In questo modo egli mantenne i suoi soldati in esercizio e li rese ricchi allo stesso tempo, in attesa della risposta del re del Ponto.[98][101] Gli ambasciatori di Mitridate, insieme ad Archealo, tornarono da Silla con la risposta e si incontrarono a Filippi: il re del Ponto accettava tutte le condizioni del trattato di pace ad eccezione di quelle relative alla Paflagonia. Gli emissari del re aggiungevano che Mitridate avrebbe ottenuto condizioni migliori se avesse negoziato con il console Lucio Valerio Flacco. La cosa offese non poco Silla, il quale disse agli emissari del re che avrebbe raggiunto Mitridate in Asia per capire se voleva veramente la pace o la guerra. Secondo Plutarco fu lo stesso Mitridate a richiedere l'incontro a causa dell'attività bellica di Fimbria in Asia. Cercava in Silla un alleato. Il comandante romano marciò, quindi, attraverso la Tracia, via Cypsella, dopo aver inviato Lucio Licinio Lucullo ad Abido, giunto da poco, dopo aver rischiato più volte di essere catturato da parte dei pirati. Quest'ultimo era riuscito a raccogliere una flotta composta da navi provenienti da Cipro, Fenicia, Rodi e Panfilia. Aveva devastato gran parte delle coste nemiche scontrandosi con le navi pontiche. E mentre Silla avanzava da Cypsella, Mitridate marciava da Pergamo. A circa metà strada, a Dardano nella Troade, si incontrarono per una conferenza di pace.
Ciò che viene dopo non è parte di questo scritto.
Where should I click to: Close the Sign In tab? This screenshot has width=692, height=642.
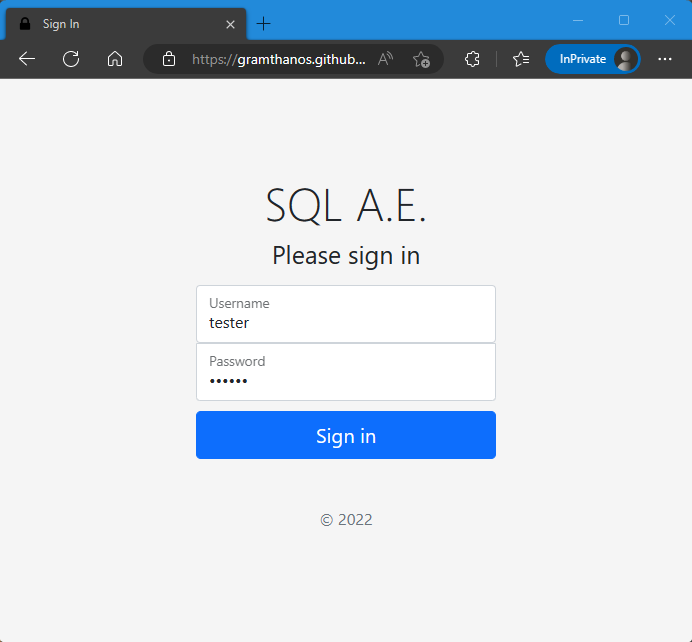pos(231,24)
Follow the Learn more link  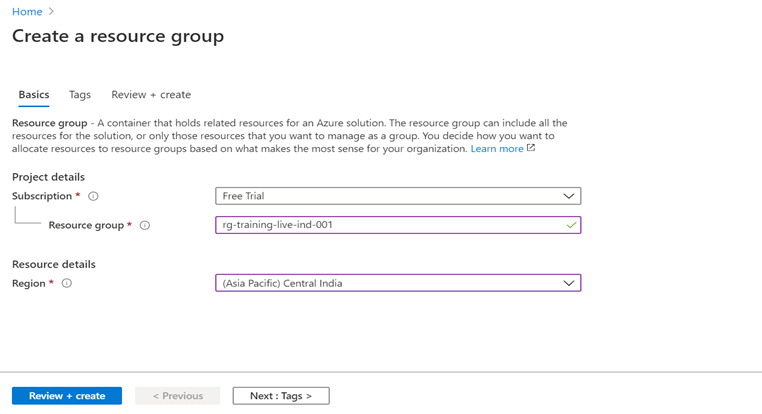pyautogui.click(x=497, y=149)
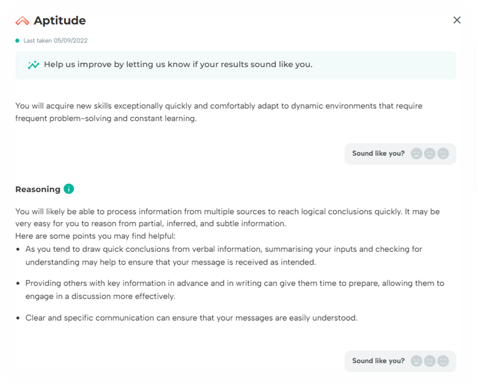Screen dimensions: 478x387
Task: Click the green trend chart icon in banner
Action: coord(33,65)
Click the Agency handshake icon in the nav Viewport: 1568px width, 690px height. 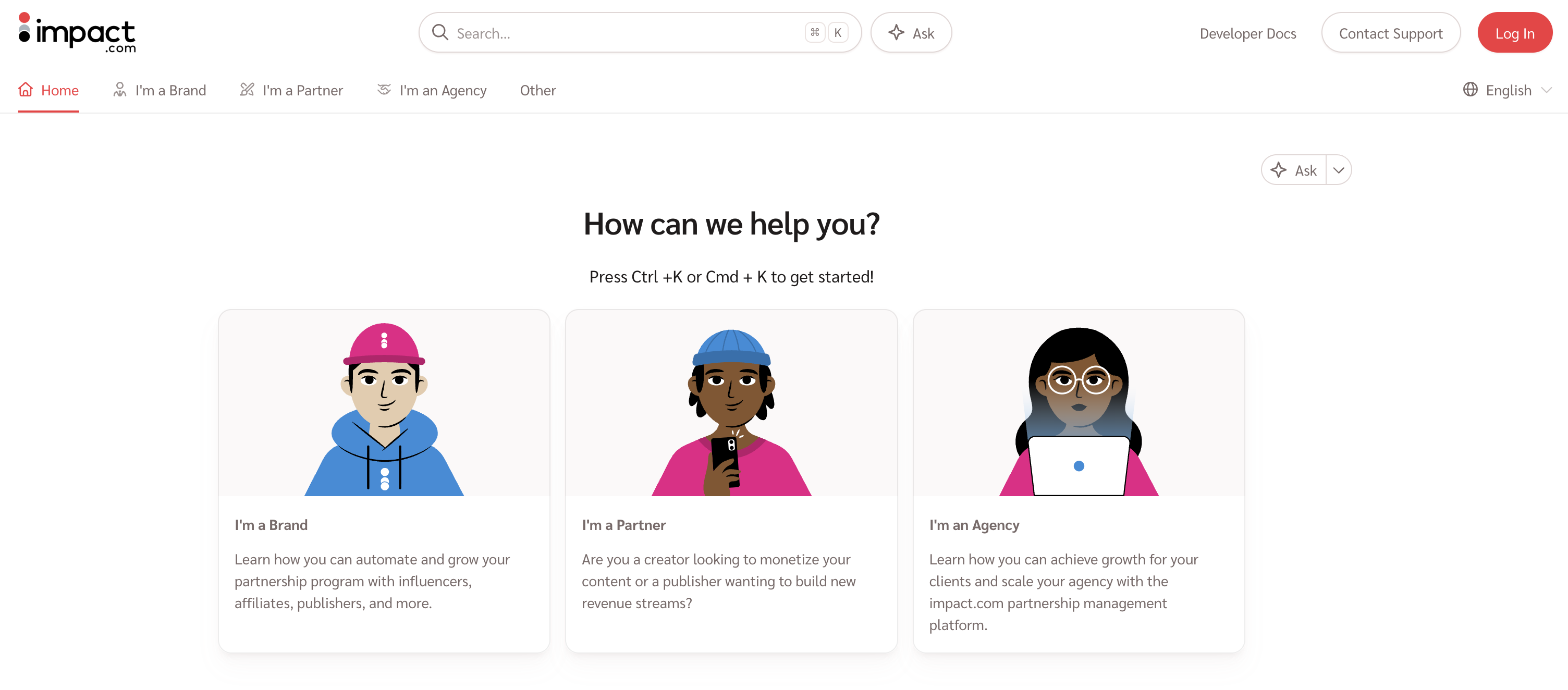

Ognuno di loro aveva con sé una piccola forza militare: Mitridate 200 navi ad un solo ordine di remi, 20.000 opliti, 6.000 cavalieri ed un grosso nucleo di carri falcati; Silla invece, 4 coorti e 200 cavalieri. Mitridate cominciò a parlare, raccontando di suo padre, della sua amicizia ed alleanza con i Romani. Poi accusò ambasciatori e generali romani di averlo provocato, procurandogli un danno, avendo messo sul trono di Cappadocia Ariobarzane I, privandolo poi della Frigia, e dando ragione al re Nicomede IV di Bitinia. Egli giustificò così il suo attacco alle province romane come legittima difesa, dovuto più ad una necessità che ad una sua reale volontà. La pace fu sancita dopo un acceso incontro tra il sovrano del Ponto e Silla nei pressi di Dardano, e costrinse Mitridate a ritirarsi da tutti i domini antecedenti la guerra, ottenendo in cambio di essere ancora una volta considerato "amico del popolo romano". Un espediente per Silla, per poter tornare nella capitale a risolvere i suoi problemi personali, interni alla Repubblica romana.